Nanomechanical probes of superfluidity

Superfluid 3He is among the most fascinating manifestations of collective quantum behaviour. Many behaviours that appear fundamental to our universe, such as gauge invariance and the Higgs mechanism, have emergent analogues in the superfluid. Other superfluid features mimic important properties of condensed matter, such as topological defects. Understanding superfluidity is also important for astronomy, because the cores of neutron stars appear to exist in a superfluid phase. If this is true, then fermionic superfluids account for a large fraction of all the condensed matter in the universe – far more than exists as an ordinary liquid!

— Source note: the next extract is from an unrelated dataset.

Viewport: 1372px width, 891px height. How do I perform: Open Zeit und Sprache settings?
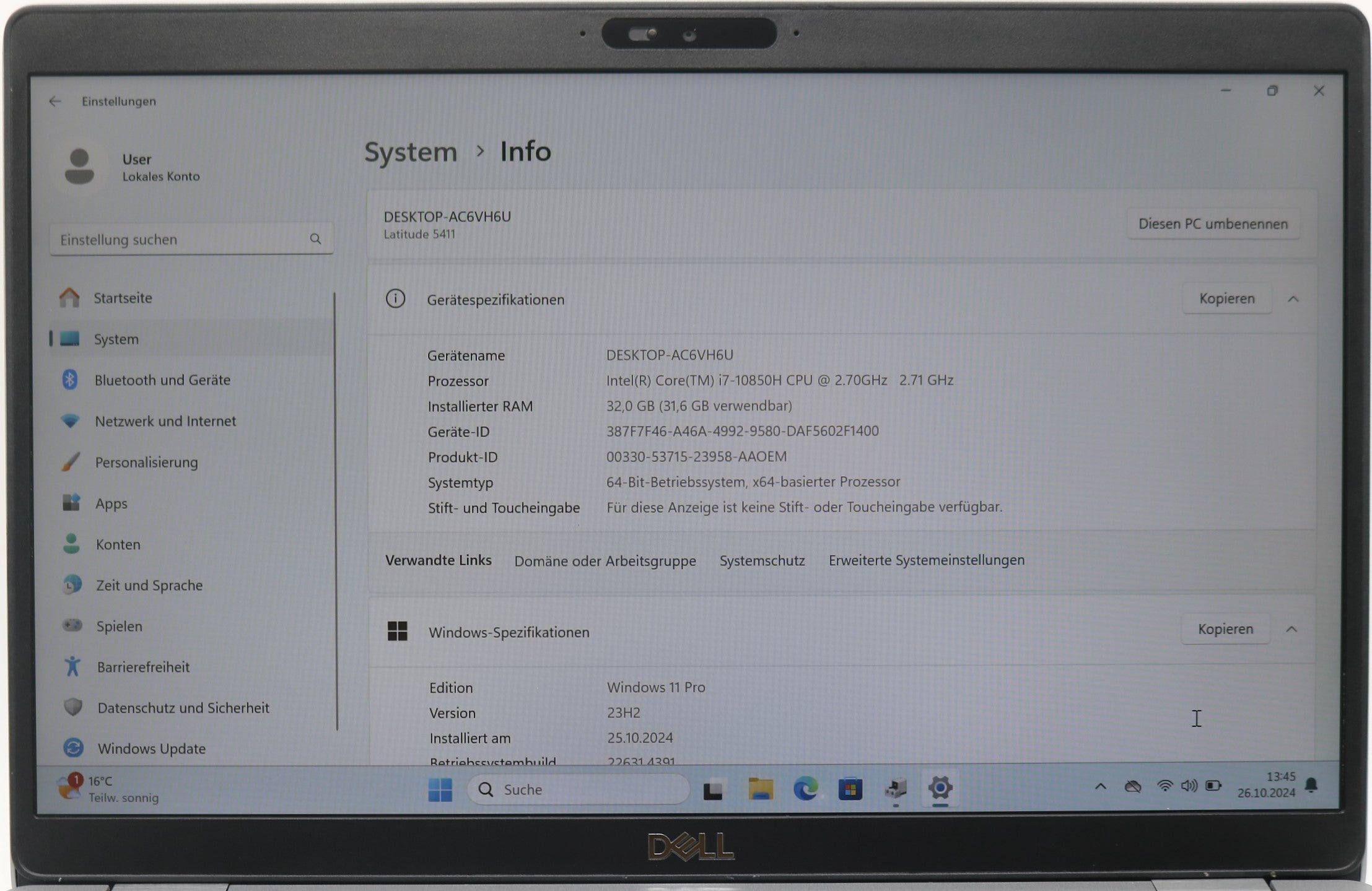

On earth, superfluids can be found only in specialised cryostats. There is at present no experimental tool to measure superfluids on the mesoscopic scale, i.e. between the size of atoms and the scale of the superfluid coherence length. A vibrating nanotube, working as a tiny moving-wire viscometer, would be able to probe this unexplored regime. In these experiments, we do not need to optimise the nanotube devices for the very highest frequencies, but will still benefit from unsurpassed sensitivity and resolution. Furthermore, the nanotube resonant frequency could be tuned over a much higher range than present-day viscometers, right up to the pair-breaking energy of ~70 MHz.

We are preparing to probe liquid 3He-B using an immersed nanotube resonator. These experiments require extremely low temperatures; however, we have access to the Lancaster Advanced Microkelvin Refrigerator, which uses a powerful nuclear demagnetization stage to cool superfluid and mechanical devices. To measure the resonator, we will use the optomechanical techniques, which allow ohmic heating to be reduced if necessary to an extremely low level. In this way, we aim to measure the intricate energy levels of the superfluid quasiparticles.

Figure: A nanomechanical probe of superfluid collective excitations. With the vibrating nanotube immersed in helium, it couples to the many exotic modes available in the superfluid, which change its damping and effective mass.